START Passage provided
When people think the probability of a crime being solved is very low, they stop reporting the crimes.
From the London Evening Standard:
We used to discuss schools and nannies.
Now the main topic of conversation among my friends is who got mugged and how.
Mostly talk dwells on the sheer chutzpah with which the crimes are committed.
It's not unusual to have teenagers go through a roster of their day's activities to which they add “Oh, and I got mugged on the way home” to the list.
The difference now is that we've got so used to it that we almost take it for granted — and I speak as someone whose car was carjacked and whose house was broken into, with us in it, listening to his every stumble.
When my husband chased the robber down the street, the dutiful police officer advised us to install even more expensive security.
He took one look at my watch and suggested I go without. What next? No clothes?
When my phone was stolen from my car last week while I tried to open my front door (the culprit later sniggered when I dialled it), I came to the conclusion that crime is so rampant that ordinary citizens like us have stopped even bothering informing the police (I certainly didn't).
Chief Superintendent Mark Heath of Kensington and Chelsea reassures me that 451 personal robberies were recorded in the borough in the past 12 months: that should calm me because that is statistically fewer than the year before. Perhaps they are in a different part of the borough from where I live.
The statistics also don't match our experience because the victims have developed immunity.
We just sit in our fortresses, hoarding our worldly goods with cameras and private security guards while assuming that every Sainsbury's unloading session could end in terror. . . . .
2 Comments:
Disarming the law-abiding, as the UK has so successfully done in fact and mind, merely results in more crime. The UK may have less crime committed with firearms, but it has by far the highest per capita violent crime and petty crime rates in the "developed" world.
This formula never works, will never work. Those unable to admit it are not progressive or intelligent or caring of their fellow human beings, whatever they think of themselves.
If they got mugged themselves, they might change. Usually, picking on one of the leading lights, Mikey Bloomberg, they have all kinds of armed security and millions to pay for more if they want it. They will never pay the price of their delusion.
That's for the commoners to do.
The British public will get along much better when they accept the simple fact that the police are not there to fight criminal violence or violations of so-called property rights, but to detect and deter thought crime. Demonstrations of attitudes suggesting that individuals have any rights to property or that they can do anything for themselves without the assistance of the government are the most common symptoms of serious thought crime.
END Passage provided
_Problems to work on_:
• 1. According to the passage on unreported crime, how many personal robberies were recorded in Kensington and Chelsea in the past 12 months?
• 2. Decide whether each statement agrees with the passage on unreported crime, answering yes or no and quoting the words that settle it. (a) A police officer advised installing more expensive security. (b) The writer told the police about the phone stolen from the car. (c) The recorded robberies in the borough were more than the year before.
START Record extracts
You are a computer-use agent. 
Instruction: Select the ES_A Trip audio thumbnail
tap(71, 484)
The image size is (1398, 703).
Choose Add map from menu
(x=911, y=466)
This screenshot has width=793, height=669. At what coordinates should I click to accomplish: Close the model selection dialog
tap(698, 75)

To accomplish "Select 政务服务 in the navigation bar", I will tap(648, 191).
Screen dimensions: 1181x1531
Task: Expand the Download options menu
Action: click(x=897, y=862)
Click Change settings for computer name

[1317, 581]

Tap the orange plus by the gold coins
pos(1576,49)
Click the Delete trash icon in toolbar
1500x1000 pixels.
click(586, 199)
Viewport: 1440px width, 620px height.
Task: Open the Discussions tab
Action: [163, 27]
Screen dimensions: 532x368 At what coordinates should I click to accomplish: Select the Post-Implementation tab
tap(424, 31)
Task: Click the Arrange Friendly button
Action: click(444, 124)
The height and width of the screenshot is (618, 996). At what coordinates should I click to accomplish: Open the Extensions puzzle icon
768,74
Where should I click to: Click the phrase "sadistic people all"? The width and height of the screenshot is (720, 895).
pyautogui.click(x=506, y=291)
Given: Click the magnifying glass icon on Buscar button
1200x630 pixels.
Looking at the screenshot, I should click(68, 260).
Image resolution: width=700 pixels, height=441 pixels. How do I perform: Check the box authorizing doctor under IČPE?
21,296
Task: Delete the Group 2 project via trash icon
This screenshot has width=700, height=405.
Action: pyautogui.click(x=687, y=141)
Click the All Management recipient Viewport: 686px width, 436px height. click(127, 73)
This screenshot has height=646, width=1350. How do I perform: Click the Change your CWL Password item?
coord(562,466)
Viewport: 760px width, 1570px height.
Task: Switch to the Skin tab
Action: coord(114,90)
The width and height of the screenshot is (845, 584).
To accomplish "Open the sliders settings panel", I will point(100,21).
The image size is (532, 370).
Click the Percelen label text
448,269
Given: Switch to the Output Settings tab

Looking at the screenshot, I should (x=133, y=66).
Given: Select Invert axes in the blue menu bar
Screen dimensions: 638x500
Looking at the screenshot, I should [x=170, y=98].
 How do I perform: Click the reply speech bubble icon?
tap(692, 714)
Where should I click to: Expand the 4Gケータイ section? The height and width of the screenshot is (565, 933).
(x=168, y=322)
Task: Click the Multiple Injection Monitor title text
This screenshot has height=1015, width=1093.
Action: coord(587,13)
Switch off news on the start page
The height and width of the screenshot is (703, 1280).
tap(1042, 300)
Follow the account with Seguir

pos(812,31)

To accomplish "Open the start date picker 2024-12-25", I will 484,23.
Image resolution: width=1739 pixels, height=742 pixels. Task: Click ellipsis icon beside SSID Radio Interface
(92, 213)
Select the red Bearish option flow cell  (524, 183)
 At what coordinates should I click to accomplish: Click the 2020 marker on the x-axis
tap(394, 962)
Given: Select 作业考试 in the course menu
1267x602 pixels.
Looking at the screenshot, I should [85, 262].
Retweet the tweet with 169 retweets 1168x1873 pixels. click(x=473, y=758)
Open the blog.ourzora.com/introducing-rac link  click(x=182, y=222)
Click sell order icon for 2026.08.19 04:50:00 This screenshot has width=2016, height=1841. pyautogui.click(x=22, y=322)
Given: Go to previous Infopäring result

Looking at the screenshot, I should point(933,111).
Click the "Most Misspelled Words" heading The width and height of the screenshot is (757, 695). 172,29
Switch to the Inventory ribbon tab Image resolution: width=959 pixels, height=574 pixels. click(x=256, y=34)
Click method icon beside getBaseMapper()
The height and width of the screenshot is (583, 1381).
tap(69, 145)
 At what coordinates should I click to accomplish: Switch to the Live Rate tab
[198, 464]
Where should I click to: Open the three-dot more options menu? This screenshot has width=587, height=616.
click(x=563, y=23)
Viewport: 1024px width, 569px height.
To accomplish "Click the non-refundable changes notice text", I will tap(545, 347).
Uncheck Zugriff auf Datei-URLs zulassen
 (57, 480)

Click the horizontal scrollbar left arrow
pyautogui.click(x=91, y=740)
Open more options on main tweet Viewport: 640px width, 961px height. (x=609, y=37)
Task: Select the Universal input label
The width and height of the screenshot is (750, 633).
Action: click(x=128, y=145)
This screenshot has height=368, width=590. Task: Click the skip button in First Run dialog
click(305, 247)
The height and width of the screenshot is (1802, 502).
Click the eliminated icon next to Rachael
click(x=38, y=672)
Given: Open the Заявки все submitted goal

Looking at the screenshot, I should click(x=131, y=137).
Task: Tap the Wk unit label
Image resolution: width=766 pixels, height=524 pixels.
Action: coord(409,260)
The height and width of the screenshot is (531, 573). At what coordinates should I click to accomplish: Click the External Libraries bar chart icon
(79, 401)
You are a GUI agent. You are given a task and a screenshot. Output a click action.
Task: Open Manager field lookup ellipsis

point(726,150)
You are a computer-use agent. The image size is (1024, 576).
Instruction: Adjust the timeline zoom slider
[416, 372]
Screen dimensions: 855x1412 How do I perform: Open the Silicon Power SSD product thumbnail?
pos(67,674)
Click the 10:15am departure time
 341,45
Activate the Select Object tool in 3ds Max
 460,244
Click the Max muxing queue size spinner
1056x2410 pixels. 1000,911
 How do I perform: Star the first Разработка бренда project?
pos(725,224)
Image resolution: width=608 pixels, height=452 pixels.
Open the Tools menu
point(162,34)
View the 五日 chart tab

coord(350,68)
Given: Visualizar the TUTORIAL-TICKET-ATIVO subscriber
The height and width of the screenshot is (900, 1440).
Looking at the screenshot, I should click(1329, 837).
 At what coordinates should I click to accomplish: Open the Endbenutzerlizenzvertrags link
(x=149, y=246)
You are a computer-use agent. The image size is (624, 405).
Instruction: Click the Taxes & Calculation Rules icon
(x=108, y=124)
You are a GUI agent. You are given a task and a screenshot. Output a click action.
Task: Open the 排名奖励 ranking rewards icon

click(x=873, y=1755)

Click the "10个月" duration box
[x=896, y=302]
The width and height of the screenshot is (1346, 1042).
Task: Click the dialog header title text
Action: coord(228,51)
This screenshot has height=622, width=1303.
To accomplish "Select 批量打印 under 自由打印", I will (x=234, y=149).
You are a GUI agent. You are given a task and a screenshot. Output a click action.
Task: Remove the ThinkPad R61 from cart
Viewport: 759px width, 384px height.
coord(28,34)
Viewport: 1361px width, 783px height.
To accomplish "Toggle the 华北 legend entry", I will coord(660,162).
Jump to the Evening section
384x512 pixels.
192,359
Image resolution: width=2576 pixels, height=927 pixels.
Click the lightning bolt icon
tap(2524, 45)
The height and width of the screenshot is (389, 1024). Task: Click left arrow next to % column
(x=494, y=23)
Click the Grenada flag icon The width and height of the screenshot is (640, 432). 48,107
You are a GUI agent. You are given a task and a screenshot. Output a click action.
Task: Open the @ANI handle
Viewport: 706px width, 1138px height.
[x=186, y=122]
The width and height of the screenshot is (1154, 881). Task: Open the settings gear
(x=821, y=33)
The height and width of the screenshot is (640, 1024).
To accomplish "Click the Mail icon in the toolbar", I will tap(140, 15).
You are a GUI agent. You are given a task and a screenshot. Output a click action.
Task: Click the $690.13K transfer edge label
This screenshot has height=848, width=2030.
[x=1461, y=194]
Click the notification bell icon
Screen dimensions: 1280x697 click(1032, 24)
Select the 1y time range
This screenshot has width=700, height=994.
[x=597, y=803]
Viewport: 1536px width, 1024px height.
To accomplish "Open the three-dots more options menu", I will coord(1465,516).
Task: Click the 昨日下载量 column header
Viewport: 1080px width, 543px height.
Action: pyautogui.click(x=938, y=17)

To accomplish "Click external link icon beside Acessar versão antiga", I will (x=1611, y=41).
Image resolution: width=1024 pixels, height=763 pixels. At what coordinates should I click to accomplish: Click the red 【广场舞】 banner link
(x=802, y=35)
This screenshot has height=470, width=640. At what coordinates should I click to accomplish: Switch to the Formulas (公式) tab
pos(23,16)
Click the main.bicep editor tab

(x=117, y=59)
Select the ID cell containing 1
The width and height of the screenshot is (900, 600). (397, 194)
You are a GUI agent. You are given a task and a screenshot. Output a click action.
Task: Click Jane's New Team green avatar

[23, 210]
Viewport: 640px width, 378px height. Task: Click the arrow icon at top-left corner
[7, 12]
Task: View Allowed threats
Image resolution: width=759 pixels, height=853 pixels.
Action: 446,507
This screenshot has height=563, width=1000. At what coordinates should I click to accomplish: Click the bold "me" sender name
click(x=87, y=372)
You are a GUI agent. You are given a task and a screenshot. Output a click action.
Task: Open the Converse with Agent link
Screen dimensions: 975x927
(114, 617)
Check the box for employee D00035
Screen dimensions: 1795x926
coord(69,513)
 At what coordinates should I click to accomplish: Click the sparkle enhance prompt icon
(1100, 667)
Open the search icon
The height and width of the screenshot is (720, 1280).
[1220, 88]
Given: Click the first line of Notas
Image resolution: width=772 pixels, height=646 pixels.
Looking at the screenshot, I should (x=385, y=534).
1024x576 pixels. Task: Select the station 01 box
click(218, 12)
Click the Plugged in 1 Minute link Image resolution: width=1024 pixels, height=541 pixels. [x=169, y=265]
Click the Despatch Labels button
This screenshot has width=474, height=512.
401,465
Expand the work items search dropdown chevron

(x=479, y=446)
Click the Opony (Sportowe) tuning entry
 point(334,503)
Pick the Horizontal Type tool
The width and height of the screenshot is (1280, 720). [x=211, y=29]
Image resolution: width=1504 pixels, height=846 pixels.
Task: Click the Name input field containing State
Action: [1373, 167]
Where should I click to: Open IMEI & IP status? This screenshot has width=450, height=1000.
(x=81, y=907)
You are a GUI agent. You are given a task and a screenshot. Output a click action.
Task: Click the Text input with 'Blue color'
END Record extracts
_Answers in order_:
• 1. 451 personal robberies were recorded.

• 2.
(a) Yes: "the dutiful police officer advised us to install even more expensive security."
(b) No: "ordinary citizens like us have stopped even bothering informing the police (I certainly didn't)."
(c) No: "that is statistically fewer than the year before."